Beauty in Simplicity
I’m impressed with the elegant minimalism of Pluto Strikes Back’s design. It may seem, at first glance, that designing a simple game would be easier than producing a feature-laden one. In my experience, though, the opposite is true: It’s really hard to create a tight, simple design. And once you have that core game built, it’s pleasantly easy to start adding on top of it (Petri does mention on his blog that destructible planets and a few other features were planned but scrapped for time).

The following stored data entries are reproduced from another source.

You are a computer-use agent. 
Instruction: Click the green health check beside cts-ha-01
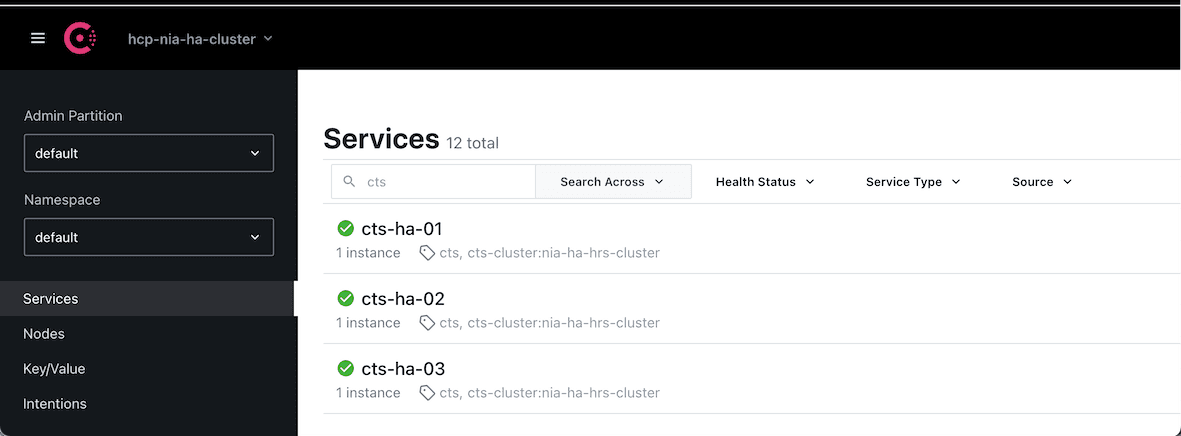346,228
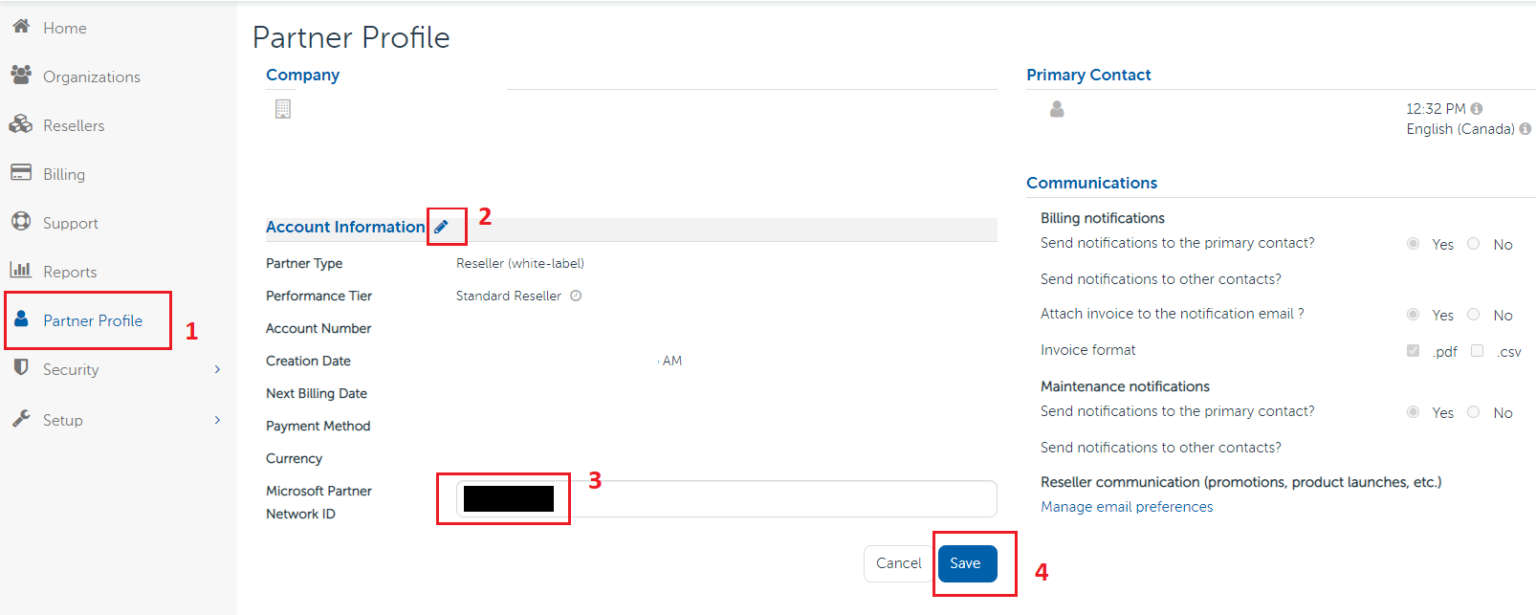Toggle the .pdf invoice format checkbox
This screenshot has width=1536, height=615.
(x=1413, y=351)
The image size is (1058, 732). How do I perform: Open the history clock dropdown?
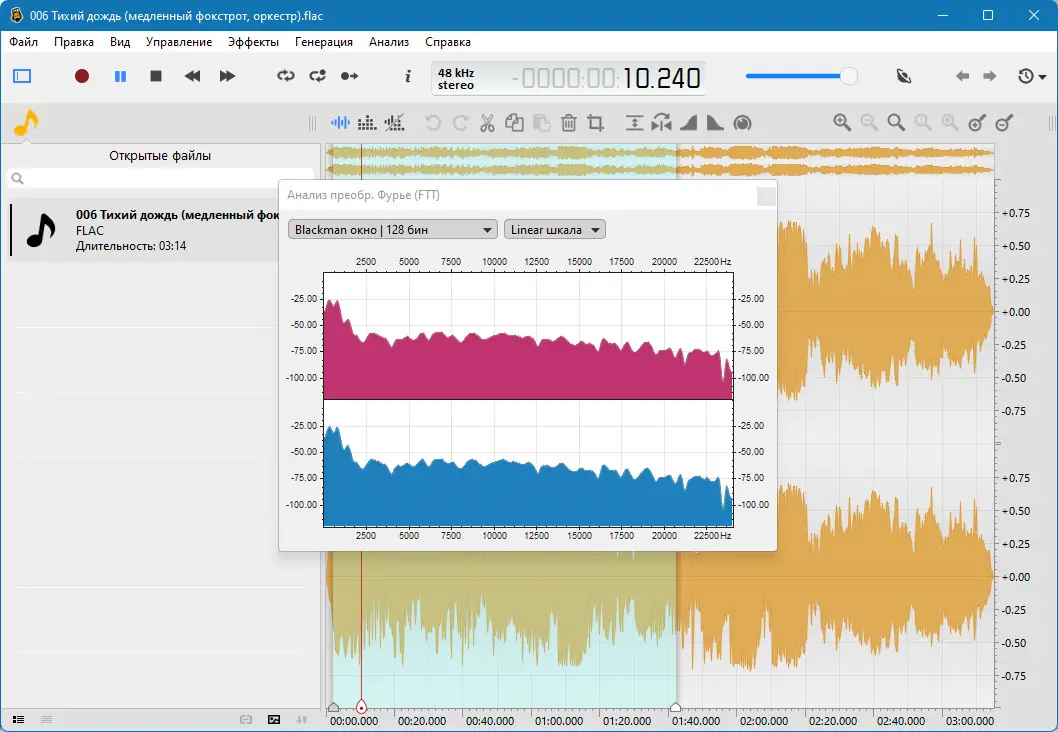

Feature-wise, Pluto Strike Back is in dire need of a high score table. The game is based on arcade scoring–you keep racking up points until you inevitably die. Sure, you could write down your scores and share them with friends, but the game should really be doing that for you. In-game high score lists would really give the game some legs.
Planetary Physics
Pluto Strikes Back utilizes a simple planetary gravity physics model. As the asteroids get closer to the planets, gravity’s influence exponentially increases. It takes a few minutes to adjust to the sudden boost of speed the asteroids get as they approach the baseball bat-wielding Pluto. Asteroids will orbit around planets and swing back around if they’re moving slow enough.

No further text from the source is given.